しかし、米国が戦争による財政負担の増大に直面し、その負担を同盟国にも求めるという構図には共通点があります。
そして、現在の米国が最も警戒しているものの一つが、米国債市場の不安定化です。
7月末から8月初旬にかけて、本邦通貨当局による円買い介入が行われた際、ベッセント米財務長官が米債市場への影響を強く意識していたことを考えると、日米間で何らかの協調が行われていた可能性について考える余地はあります。
さらに重要なのが、FIMAレポ・ファシリティの存在です。
FIMAレポ・ファシリティとは、外国の中央銀行や通貨当局が保有する米国債を担保として、FRBから一時的にドル資金を調達できる制度です。
これを利用すれば、為替介入に必要なドルを確保するために、保有する米国債を市場で売却する必要性を抑えることができます。
そう考えると、非常に興味深い仮説が浮かび上がります。
日本が米国の資金調達を支えるために米国債を購入する。
↓
米国債購入によってドル買いが発生し、ドル円が上昇する。
↓
ドル円の上昇に対して、日本が為替介入を行う。
↓
その際にはFIMAレポ・ファシリティを利用し、米国債を市場で売却せずにドル資金を調達する。
もちろん、現時点で日米間にこのような具体的な合意が存在すると確認できているわけではありません。
しかし、米国が財政赤字と米国債の需給問題を抱え、日本もまた円安と財政問題を抱えていることを考えれば、両国がそれぞれの問題を解決するために、金融・為替政策を組み合わせるという発想自体は十分に考えられます。

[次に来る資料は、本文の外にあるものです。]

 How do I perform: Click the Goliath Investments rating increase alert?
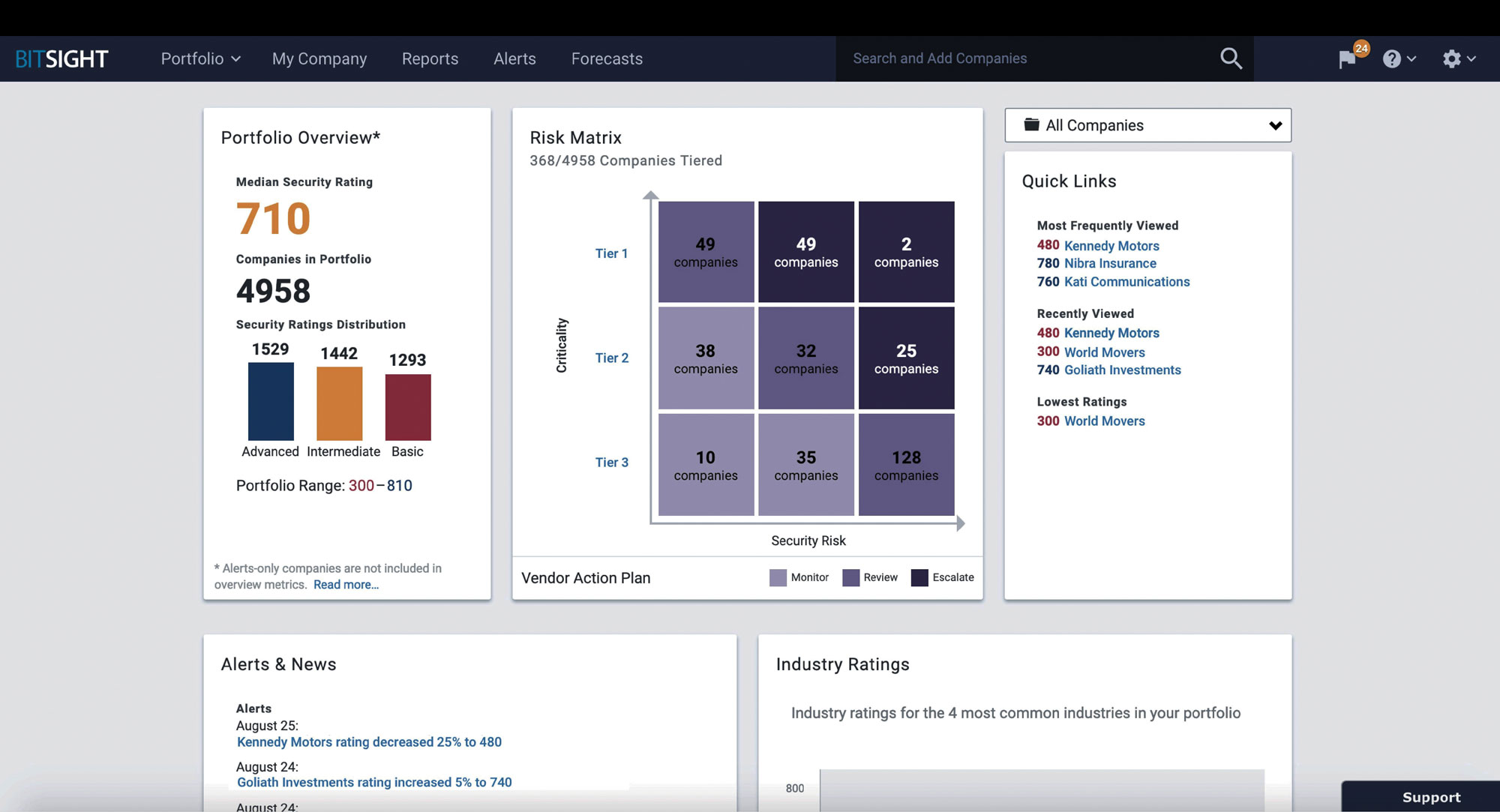(374, 781)
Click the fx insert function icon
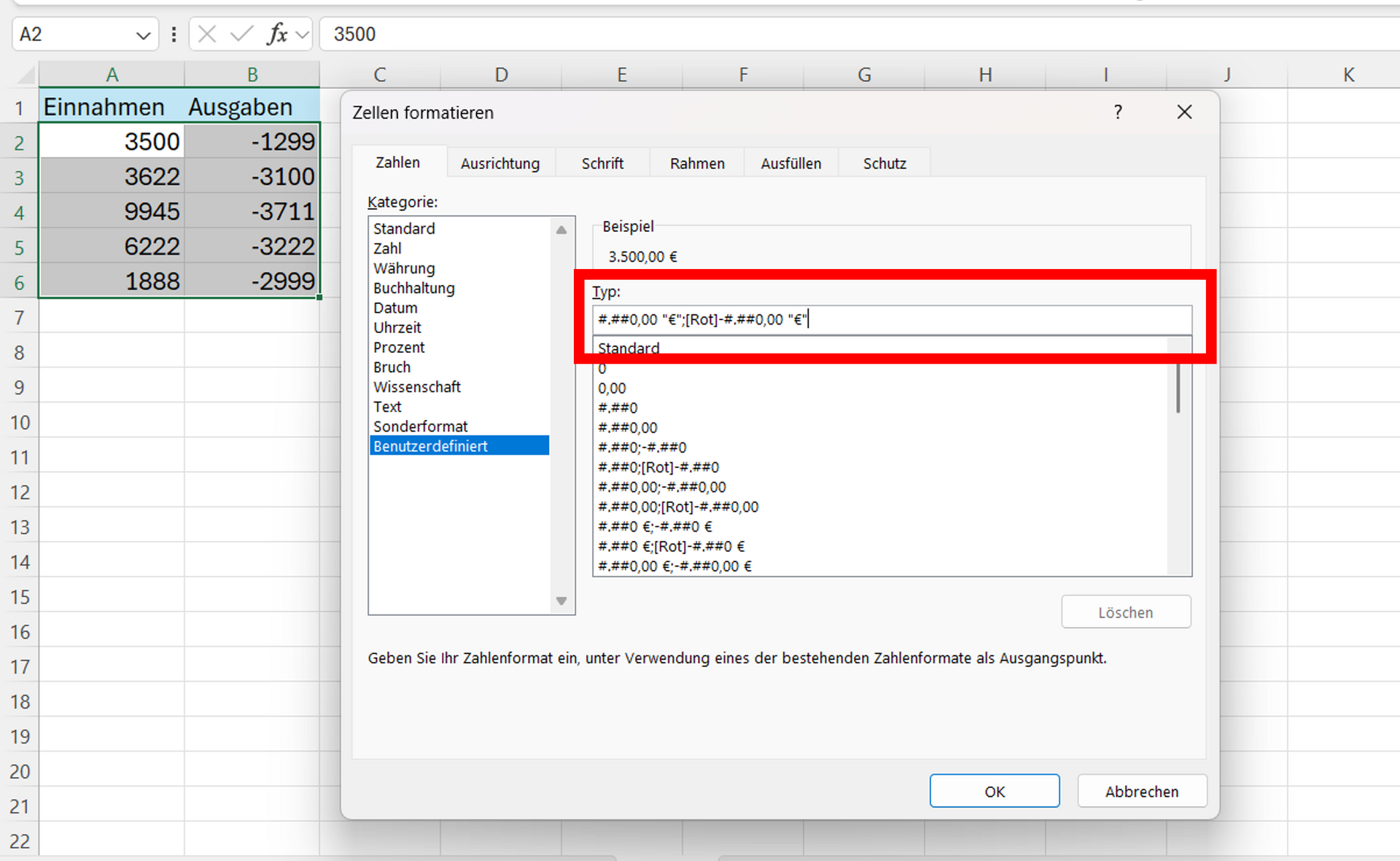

59年前の「ブレッシング書簡」が示したのは、軍事力を背景とした米国の外交圧力が、同盟国の金融政策や米国債市場にまで影響を及ぼすことがあるという事実です。
果たして2026年にも、形を変えた「ブレッシング書簡」が存在するのでしょうか。
これは単なる歴史の話ではなく、現在の米債市場とドル円を考えるうえで、無視できない視点なのかもしれません。